50 pages • 1 hour read
“No, I knew I could never disappear that moment, because just like with the claw machine, there were so many events pushed up around it that there’d be no way to get it to budge. Everything that had happened before and everything that happened after, those moments were all linked. Smushed together.”
Trent relates his memory of Jared’s death to the rigged claw machine at the local pizzeria. He uses the claw machine as a metaphor for the way that the trauma of Jared’s death has impacted every other part of his brain.
“As soon as he said that, I got that fire in my body, the one that started like a ball in my chest, dense and heavy, then radiated down to my stomach, my legs, my toes, and out to my neck, my face, my ears. Even all the way to my fingernails. Hot, prickly, fire skin, all over.”
This quote introduces fire as a symbol of Trent’s rage. Each time that Trent feels anger, it comes on fast and burns hot throughout his body. Graff uses tactile imagery to recreate the physical feelings of this rage, and Trent listing his different body parts emphasizes the way that it consumes all of him.
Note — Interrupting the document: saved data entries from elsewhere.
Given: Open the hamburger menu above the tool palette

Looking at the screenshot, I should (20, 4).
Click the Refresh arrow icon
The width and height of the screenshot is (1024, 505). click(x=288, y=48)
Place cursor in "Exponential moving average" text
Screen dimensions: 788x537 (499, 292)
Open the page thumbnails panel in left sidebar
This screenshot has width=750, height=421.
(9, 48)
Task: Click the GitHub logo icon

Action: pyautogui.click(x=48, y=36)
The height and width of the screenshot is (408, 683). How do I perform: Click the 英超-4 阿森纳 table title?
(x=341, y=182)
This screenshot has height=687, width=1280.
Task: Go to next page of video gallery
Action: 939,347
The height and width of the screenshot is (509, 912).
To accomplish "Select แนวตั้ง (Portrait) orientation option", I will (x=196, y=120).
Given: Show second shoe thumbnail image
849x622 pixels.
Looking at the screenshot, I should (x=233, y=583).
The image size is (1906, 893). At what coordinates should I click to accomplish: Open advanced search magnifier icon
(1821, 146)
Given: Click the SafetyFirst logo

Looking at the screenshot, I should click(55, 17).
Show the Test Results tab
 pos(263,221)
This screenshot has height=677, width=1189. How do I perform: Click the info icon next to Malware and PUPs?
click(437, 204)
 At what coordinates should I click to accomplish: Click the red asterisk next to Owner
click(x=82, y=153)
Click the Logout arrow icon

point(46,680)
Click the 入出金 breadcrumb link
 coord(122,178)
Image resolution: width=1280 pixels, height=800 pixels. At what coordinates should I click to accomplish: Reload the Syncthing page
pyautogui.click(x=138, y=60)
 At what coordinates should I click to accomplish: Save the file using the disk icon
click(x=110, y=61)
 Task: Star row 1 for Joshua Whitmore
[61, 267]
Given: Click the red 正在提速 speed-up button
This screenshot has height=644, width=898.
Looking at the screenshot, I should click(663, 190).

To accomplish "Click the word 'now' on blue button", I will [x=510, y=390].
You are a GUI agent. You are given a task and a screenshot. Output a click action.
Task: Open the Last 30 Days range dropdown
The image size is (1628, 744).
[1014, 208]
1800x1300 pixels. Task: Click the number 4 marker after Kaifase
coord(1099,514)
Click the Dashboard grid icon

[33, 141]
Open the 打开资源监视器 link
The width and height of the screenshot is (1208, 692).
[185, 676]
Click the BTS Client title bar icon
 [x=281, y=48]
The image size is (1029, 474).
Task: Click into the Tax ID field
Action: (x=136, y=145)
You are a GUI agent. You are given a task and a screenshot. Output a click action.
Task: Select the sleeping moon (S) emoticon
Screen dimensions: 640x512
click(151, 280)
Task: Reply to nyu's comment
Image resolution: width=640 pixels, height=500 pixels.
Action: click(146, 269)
“Miss Eveline said I shouldn’t say that, that I killed Jared, because it was an accident, what happened, and that wasn’t the same thing at all. But accident or not, Jared Richards died, and I was the reason, so what was the difference? Either way, I killed him.”
Trent explains his perspective on Jared’s death, believing that it doesn’t matter whether he meant to do harm or not because Jared is dead regardless. This quote shows how Trent carries the guilt over what happened and develops the theme of Guilt and Self-Forgiveness.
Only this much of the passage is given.